After each event, Adi would like to know the cost of a gather-up at that time. Find these costs!

### Input
- The first line of the input contains a single integer $N$.
- Each of the next $N-1$ lines contains two space-separated integers $a$ and $b$ denoting an edge between vertices $a$ and $b$.
- The next line contains a single integer $M$.
- Each of the next $M$ lines contains two space-separated integers $a$ and $b$ denoting an event.
 
### Output
For each event, print a single line containing one integer — the cost of a gather-up immediately after this event.

### Constraints 
- $1 \le N, M \le 250,000$
- $1 \le a, b \le N$

### Example Input
```
6
1 2
2 3
2 4
4 5
4 6
3
3 6
2 5
1 6
```

### Example Output
```
3
3
4
```

### Explanation
After the first event, the houses with lights on are $3$ and $6$. The distance between vertices $3$ and $6$ is $3$.
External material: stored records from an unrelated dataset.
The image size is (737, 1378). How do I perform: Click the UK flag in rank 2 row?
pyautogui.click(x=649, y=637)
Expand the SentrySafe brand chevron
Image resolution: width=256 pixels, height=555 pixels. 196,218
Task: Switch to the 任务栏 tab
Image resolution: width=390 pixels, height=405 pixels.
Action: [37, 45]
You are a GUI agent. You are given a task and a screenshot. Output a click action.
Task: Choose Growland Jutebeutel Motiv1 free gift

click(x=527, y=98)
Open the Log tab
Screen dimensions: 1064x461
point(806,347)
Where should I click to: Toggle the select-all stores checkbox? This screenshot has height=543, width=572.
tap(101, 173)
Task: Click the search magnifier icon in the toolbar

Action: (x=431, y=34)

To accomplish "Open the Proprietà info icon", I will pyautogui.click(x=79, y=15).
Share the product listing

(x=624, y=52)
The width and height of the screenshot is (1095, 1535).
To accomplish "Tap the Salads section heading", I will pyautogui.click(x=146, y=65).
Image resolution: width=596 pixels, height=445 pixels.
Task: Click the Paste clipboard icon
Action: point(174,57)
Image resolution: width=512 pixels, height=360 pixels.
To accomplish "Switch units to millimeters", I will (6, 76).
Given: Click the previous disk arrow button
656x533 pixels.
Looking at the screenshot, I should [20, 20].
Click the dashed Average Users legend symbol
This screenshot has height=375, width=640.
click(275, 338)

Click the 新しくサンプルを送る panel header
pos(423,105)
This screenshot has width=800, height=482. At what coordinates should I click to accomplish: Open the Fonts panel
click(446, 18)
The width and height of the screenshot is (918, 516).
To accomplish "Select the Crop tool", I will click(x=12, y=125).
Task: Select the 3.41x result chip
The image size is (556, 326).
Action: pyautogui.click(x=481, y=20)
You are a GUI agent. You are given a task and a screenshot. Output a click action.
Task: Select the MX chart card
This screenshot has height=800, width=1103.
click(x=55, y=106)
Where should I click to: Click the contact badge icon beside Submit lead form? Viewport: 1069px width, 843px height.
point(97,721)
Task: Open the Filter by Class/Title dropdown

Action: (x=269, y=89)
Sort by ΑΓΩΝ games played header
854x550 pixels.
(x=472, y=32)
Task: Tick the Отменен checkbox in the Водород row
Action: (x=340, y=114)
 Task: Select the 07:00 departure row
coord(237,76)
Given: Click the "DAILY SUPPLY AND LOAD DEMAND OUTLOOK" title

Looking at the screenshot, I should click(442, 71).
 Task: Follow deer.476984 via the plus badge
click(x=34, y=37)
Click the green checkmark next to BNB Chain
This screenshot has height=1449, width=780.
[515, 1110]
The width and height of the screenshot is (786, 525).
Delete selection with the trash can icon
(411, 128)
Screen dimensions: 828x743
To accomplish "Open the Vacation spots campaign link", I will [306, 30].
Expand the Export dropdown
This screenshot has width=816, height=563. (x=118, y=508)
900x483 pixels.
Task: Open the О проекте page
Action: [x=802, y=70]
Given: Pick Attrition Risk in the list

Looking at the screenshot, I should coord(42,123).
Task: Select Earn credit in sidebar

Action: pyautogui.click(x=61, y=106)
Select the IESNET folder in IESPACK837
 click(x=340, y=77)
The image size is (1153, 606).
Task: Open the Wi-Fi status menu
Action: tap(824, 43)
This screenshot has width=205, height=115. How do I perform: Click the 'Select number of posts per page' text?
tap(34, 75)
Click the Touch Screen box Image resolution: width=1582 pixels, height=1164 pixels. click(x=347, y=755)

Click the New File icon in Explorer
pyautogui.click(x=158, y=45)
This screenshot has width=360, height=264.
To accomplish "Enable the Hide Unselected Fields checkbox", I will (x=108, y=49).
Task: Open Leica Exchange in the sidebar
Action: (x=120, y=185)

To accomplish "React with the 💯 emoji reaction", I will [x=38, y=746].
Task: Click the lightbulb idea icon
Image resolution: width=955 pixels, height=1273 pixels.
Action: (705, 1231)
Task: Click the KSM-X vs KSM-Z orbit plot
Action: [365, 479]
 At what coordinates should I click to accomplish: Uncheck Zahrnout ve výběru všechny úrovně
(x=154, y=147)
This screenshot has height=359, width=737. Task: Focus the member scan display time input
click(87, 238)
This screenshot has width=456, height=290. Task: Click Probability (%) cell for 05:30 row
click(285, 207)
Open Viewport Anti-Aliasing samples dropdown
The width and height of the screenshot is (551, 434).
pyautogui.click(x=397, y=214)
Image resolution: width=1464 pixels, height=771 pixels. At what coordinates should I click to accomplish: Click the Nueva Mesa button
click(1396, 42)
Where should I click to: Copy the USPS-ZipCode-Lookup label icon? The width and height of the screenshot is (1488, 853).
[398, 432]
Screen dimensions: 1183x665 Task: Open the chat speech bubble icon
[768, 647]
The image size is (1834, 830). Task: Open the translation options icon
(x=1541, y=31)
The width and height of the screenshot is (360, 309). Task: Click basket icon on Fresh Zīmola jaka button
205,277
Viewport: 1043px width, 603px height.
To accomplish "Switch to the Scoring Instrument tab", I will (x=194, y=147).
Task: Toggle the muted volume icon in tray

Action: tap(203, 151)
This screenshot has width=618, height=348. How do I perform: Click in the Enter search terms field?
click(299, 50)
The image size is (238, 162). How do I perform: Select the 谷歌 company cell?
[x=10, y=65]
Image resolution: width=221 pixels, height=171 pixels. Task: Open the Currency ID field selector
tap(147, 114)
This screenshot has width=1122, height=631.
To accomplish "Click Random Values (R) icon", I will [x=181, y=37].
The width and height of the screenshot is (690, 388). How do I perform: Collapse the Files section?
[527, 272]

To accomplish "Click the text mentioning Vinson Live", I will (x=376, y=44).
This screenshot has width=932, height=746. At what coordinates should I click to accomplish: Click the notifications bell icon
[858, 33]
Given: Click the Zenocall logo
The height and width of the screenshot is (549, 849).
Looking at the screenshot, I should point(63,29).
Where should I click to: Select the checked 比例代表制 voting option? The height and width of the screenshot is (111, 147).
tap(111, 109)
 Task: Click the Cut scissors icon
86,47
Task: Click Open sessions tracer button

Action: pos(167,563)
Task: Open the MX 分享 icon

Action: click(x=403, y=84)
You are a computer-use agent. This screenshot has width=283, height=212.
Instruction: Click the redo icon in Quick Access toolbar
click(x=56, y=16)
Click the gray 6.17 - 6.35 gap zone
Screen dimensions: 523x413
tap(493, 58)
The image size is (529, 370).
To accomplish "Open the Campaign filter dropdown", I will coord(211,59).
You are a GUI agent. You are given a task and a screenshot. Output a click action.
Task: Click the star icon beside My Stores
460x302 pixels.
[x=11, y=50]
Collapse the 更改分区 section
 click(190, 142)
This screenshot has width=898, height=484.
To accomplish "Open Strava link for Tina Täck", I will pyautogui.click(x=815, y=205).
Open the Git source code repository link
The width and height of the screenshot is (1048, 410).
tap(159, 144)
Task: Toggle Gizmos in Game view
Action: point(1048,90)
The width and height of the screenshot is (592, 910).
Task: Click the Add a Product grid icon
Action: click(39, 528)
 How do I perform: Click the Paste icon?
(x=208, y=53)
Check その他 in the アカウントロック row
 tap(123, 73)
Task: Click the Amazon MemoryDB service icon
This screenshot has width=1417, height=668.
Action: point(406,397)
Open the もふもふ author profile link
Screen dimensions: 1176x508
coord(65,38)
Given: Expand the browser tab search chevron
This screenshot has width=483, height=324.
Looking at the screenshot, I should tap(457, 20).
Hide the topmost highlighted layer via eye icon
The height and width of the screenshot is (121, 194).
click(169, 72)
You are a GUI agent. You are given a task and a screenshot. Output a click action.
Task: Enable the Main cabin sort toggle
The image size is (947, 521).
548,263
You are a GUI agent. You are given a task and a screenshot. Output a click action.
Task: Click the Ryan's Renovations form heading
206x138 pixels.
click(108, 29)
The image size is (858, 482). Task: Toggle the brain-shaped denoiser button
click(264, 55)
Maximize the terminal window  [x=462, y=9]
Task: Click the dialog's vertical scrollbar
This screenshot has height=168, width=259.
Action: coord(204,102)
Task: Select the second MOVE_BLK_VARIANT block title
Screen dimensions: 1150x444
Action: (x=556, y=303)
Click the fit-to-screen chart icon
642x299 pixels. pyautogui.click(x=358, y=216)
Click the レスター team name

After the second event, the houses with lights on are $2$, $3$, $5$ and $6$. We can pair together vertices $2$ and $3$ (with distance $1$) and vertices $5$ and $6$ (with distance $2$), so the sum is $1 + 2 = 3$.

After the third event, the houses with lights on are $1$, $2$, $3$ and $5$. We can pair together vertices $1$ and $2$ (with distance $1$) and vertices $3$ and $5$ (with distance $3$), so the sum is $1 + 3 = 4$.